Exercise task | Arrange as a numbered list, omitting any blank lines, only the part of the records that opens with the line containing "At what coordinates should I click to accomplish: Open" and closes with the line containing "Looking at the screenshot, I should 177,335.".
+===+
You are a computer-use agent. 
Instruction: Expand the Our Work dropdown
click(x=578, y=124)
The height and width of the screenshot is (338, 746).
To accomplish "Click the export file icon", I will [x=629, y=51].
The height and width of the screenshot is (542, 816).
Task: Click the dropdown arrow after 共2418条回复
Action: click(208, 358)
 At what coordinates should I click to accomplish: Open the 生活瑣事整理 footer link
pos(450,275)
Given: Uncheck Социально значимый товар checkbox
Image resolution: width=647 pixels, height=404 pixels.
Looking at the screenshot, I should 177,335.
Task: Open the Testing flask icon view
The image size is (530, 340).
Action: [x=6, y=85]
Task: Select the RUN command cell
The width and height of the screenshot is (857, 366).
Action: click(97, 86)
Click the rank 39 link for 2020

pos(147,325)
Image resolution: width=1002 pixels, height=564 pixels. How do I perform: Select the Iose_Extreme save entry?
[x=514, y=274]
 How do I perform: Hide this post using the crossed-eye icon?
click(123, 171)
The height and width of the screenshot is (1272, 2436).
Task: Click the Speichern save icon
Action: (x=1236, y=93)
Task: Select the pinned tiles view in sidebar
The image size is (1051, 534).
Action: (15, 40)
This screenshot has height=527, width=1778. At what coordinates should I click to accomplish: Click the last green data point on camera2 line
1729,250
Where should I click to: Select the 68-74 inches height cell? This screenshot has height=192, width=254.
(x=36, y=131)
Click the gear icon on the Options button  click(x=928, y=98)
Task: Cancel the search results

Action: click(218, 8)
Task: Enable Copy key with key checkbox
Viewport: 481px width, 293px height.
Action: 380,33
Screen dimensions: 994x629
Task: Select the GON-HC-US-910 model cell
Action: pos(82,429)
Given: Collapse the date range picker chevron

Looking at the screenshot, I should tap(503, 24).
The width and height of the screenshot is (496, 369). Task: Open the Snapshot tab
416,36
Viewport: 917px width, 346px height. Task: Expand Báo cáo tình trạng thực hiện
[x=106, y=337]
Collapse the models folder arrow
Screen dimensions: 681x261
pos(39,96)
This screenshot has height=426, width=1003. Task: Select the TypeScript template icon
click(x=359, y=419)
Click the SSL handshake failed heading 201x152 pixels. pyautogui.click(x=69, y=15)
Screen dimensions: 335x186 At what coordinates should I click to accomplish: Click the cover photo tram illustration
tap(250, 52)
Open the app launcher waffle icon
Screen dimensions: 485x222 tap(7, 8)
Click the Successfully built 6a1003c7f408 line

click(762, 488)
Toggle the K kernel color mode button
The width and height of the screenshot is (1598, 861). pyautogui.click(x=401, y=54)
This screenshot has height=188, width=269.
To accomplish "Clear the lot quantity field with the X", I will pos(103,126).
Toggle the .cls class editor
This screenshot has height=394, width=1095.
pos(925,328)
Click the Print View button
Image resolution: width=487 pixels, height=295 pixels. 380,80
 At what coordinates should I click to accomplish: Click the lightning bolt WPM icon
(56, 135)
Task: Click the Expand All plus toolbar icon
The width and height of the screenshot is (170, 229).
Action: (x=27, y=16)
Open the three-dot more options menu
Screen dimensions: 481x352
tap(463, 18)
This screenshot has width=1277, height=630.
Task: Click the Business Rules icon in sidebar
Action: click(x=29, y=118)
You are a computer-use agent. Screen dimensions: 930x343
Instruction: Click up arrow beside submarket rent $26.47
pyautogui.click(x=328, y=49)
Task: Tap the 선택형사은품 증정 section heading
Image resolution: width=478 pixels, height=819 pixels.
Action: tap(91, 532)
+===+
Output of the task |
1.  At what coordinates should I click to accomplish: Open the 生活瑣事整理 footer link
2. pos(450,275)
3. Given: Uncheck Социально значимый товар checkbox
4. Image resolution: width=647 pixels, height=404 pixels.
5. Looking at the screenshot, I should 177,335.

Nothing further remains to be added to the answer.